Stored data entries
★ ★ ★

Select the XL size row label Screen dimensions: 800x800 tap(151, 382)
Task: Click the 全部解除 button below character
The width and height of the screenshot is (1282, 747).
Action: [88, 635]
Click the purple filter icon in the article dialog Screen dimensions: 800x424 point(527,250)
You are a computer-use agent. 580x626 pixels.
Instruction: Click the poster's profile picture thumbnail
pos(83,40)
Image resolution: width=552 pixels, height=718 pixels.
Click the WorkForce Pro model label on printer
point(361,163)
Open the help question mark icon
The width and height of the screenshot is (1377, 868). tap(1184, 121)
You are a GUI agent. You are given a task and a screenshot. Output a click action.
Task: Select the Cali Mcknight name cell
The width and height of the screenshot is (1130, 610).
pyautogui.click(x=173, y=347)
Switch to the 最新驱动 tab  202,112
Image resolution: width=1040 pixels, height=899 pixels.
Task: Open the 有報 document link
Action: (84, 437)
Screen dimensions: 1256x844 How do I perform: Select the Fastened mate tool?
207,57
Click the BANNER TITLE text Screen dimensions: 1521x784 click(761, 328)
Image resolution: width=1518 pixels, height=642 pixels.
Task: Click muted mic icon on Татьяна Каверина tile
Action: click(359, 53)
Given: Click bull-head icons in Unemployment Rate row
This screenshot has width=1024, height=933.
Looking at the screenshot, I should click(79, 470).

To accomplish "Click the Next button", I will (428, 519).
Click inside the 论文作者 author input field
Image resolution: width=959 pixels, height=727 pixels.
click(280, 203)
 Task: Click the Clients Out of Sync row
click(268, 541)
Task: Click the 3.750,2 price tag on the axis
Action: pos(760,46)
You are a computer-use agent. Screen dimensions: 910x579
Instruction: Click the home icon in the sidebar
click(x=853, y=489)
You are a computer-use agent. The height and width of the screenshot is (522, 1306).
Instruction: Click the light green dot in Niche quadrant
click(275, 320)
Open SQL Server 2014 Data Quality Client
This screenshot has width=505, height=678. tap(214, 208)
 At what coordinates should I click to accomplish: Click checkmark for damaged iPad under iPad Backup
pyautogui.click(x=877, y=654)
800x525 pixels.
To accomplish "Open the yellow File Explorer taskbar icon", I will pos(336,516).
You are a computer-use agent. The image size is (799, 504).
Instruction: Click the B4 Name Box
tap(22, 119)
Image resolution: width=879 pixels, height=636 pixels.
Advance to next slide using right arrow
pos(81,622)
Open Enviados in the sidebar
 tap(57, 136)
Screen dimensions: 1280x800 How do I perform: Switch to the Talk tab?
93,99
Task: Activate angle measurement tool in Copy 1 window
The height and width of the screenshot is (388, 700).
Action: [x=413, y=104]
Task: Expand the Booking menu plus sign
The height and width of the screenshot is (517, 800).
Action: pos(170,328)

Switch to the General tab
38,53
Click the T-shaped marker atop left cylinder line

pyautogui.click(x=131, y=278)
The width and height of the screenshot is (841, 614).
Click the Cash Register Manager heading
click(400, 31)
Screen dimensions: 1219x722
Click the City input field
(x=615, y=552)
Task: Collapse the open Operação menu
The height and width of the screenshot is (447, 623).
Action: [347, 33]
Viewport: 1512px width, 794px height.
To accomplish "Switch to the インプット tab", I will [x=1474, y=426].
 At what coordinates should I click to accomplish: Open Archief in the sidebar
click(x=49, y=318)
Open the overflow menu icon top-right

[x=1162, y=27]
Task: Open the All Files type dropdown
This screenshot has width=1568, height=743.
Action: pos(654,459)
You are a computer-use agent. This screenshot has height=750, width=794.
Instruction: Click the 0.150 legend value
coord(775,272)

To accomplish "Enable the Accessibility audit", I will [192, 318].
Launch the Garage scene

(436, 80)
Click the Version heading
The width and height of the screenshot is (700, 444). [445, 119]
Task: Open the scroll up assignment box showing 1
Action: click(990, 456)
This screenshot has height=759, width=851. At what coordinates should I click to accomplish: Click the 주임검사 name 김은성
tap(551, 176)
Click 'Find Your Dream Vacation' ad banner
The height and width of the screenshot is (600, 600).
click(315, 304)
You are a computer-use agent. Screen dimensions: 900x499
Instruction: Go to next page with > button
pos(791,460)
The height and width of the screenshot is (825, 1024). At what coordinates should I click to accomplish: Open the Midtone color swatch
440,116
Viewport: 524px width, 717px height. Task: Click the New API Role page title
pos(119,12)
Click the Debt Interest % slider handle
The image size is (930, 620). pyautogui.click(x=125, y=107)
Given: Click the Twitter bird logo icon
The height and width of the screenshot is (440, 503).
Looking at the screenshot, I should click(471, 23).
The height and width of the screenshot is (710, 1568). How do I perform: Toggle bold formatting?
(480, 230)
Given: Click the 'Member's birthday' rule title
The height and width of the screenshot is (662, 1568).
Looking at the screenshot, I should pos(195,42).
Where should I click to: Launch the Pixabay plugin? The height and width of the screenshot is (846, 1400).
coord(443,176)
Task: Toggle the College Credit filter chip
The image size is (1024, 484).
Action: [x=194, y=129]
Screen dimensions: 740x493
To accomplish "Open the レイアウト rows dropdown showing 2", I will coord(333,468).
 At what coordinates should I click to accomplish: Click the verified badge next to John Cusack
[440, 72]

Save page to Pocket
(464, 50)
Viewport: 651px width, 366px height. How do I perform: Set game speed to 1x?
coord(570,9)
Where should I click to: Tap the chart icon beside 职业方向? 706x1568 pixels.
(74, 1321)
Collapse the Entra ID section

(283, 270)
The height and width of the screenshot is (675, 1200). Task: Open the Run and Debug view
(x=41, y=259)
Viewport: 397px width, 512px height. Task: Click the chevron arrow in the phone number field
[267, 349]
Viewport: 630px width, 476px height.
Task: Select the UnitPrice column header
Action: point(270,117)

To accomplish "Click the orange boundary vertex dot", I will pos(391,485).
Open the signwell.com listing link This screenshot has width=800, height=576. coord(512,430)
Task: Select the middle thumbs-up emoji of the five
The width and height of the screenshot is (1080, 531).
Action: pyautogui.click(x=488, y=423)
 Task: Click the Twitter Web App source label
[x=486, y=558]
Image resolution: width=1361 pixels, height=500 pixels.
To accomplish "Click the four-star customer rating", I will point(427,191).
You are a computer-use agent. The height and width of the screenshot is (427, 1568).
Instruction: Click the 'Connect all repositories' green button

★ ★ ★

→ DESCRIPTION OF THE TASK
Transcribe the data above so that every line matches exactly.

→ ANSWER SPACE
Select the XL size row label Screen dimensions: 800x800 tap(151, 382)
Task: Click the 全部解除 button below character
The width and height of the screenshot is (1282, 747).
Action: [88, 635]
Click the purple filter icon in the article dialog Screen dimensions: 800x424 point(527,250)
You are a computer-use agent. 580x626 pixels.
Instruction: Click the poster's profile picture thumbnail
pos(83,40)
Image resolution: width=552 pixels, height=718 pixels.
Click the WorkForce Pro model label on printer
point(361,163)
Open the help question mark icon
The width and height of the screenshot is (1377, 868). tap(1184, 121)
You are a GUI agent. You are given a task and a screenshot. Output a click action.
Task: Select the Cali Mcknight name cell
The width and height of the screenshot is (1130, 610).
pyautogui.click(x=173, y=347)
Switch to the 最新驱动 tab  202,112
Image resolution: width=1040 pixels, height=899 pixels.
Task: Open the 有報 document link
Action: (84, 437)
Screen dimensions: 1256x844 How do I perform: Select the Fastened mate tool?
207,57
Click the BANNER TITLE text Screen dimensions: 1521x784 click(761, 328)
Image resolution: width=1518 pixels, height=642 pixels.
Task: Click muted mic icon on Татьяна Каверина tile
Action: click(359, 53)
Given: Click bull-head icons in Unemployment Rate row
This screenshot has width=1024, height=933.
Looking at the screenshot, I should click(79, 470).

To accomplish "Click the Next button", I will (428, 519).
Click inside the 论文作者 author input field
Image resolution: width=959 pixels, height=727 pixels.
click(280, 203)
 Task: Click the Clients Out of Sync row
click(268, 541)
Task: Click the 3.750,2 price tag on the axis
Action: pos(760,46)
You are a computer-use agent. Screen dimensions: 910x579
Instruction: Click the home icon in the sidebar
click(x=853, y=489)
You are a computer-use agent. The height and width of the screenshot is (522, 1306).
Instruction: Click the light green dot in Niche quadrant
click(275, 320)
Open SQL Server 2014 Data Quality Client
This screenshot has width=505, height=678. tap(214, 208)
 At what coordinates should I click to accomplish: Click checkmark for damaged iPad under iPad Backup
pyautogui.click(x=877, y=654)
800x525 pixels.
To accomplish "Open the yellow File Explorer taskbar icon", I will pos(336,516).
You are a computer-use agent. The image size is (799, 504).
Instruction: Click the B4 Name Box
tap(22, 119)
Image resolution: width=879 pixels, height=636 pixels.
Advance to next slide using right arrow
pos(81,622)
Open Enviados in the sidebar
 tap(57, 136)
Screen dimensions: 1280x800 How do I perform: Switch to the Talk tab?
93,99
Task: Activate angle measurement tool in Copy 1 window
The height and width of the screenshot is (388, 700).
Action: [x=413, y=104]
Task: Expand the Booking menu plus sign
The height and width of the screenshot is (517, 800).
Action: pos(170,328)

Switch to the General tab
38,53
Click the T-shaped marker atop left cylinder line

pyautogui.click(x=131, y=278)
The width and height of the screenshot is (841, 614).
Click the Cash Register Manager heading
click(400, 31)
Screen dimensions: 1219x722
Click the City input field
(x=615, y=552)
Task: Collapse the open Operação menu
The height and width of the screenshot is (447, 623).
Action: [347, 33]
Viewport: 1512px width, 794px height.
To accomplish "Switch to the インプット tab", I will [x=1474, y=426].
 At what coordinates should I click to accomplish: Open Archief in the sidebar
click(x=49, y=318)
Open the overflow menu icon top-right

[x=1162, y=27]
Task: Open the All Files type dropdown
This screenshot has width=1568, height=743.
Action: pos(654,459)
You are a computer-use agent. This screenshot has height=750, width=794.
Instruction: Click the 0.150 legend value
coord(775,272)

To accomplish "Enable the Accessibility audit", I will [192, 318].
Launch the Garage scene

(436, 80)
Click the Version heading
The width and height of the screenshot is (700, 444). [445, 119]
Task: Open the scroll up assignment box showing 1
Action: click(990, 456)
This screenshot has height=759, width=851. At what coordinates should I click to accomplish: Click the 주임검사 name 김은성
tap(551, 176)
Click 'Find Your Dream Vacation' ad banner
The height and width of the screenshot is (600, 600).
click(315, 304)
You are a computer-use agent. Screen dimensions: 900x499
Instruction: Go to next page with > button
pos(791,460)
The height and width of the screenshot is (825, 1024). At what coordinates should I click to accomplish: Open the Midtone color swatch
440,116
Viewport: 524px width, 717px height. Task: Click the New API Role page title
pos(119,12)
Click the Debt Interest % slider handle
The image size is (930, 620). pyautogui.click(x=125, y=107)
Given: Click the Twitter bird logo icon
The height and width of the screenshot is (440, 503).
Looking at the screenshot, I should click(471, 23).
The height and width of the screenshot is (710, 1568). How do I perform: Toggle bold formatting?
(480, 230)
Given: Click the 'Member's birthday' rule title
The height and width of the screenshot is (662, 1568).
Looking at the screenshot, I should pos(195,42).
Where should I click to: Launch the Pixabay plugin? The height and width of the screenshot is (846, 1400).
coord(443,176)
Task: Toggle the College Credit filter chip
The image size is (1024, 484).
Action: [x=194, y=129]
Screen dimensions: 740x493
To accomplish "Open the レイアウト rows dropdown showing 2", I will coord(333,468).
 At what coordinates should I click to accomplish: Click the verified badge next to John Cusack
[440, 72]

Save page to Pocket
(464, 50)
Viewport: 651px width, 366px height. How do I perform: Set game speed to 1x?
coord(570,9)
Where should I click to: Tap the chart icon beside 职业方向? 706x1568 pixels.
(74, 1321)
Collapse the Entra ID section

(283, 270)
The height and width of the screenshot is (675, 1200). Task: Open the Run and Debug view
(x=41, y=259)
Viewport: 397px width, 512px height. Task: Click the chevron arrow in the phone number field
[267, 349]
Viewport: 630px width, 476px height.
Task: Select the UnitPrice column header
Action: point(270,117)

To accomplish "Click the orange boundary vertex dot", I will pos(391,485).
Open the signwell.com listing link This screenshot has width=800, height=576. coord(512,430)
Task: Select the middle thumbs-up emoji of the five
The width and height of the screenshot is (1080, 531).
Action: pyautogui.click(x=488, y=423)
 Task: Click the Twitter Web App source label
[x=486, y=558]
Image resolution: width=1361 pixels, height=500 pixels.
To accomplish "Click the four-star customer rating", I will point(427,191).
You are a computer-use agent. The height and width of the screenshot is (427, 1568).
Instruction: Click the 'Connect all repositories' green button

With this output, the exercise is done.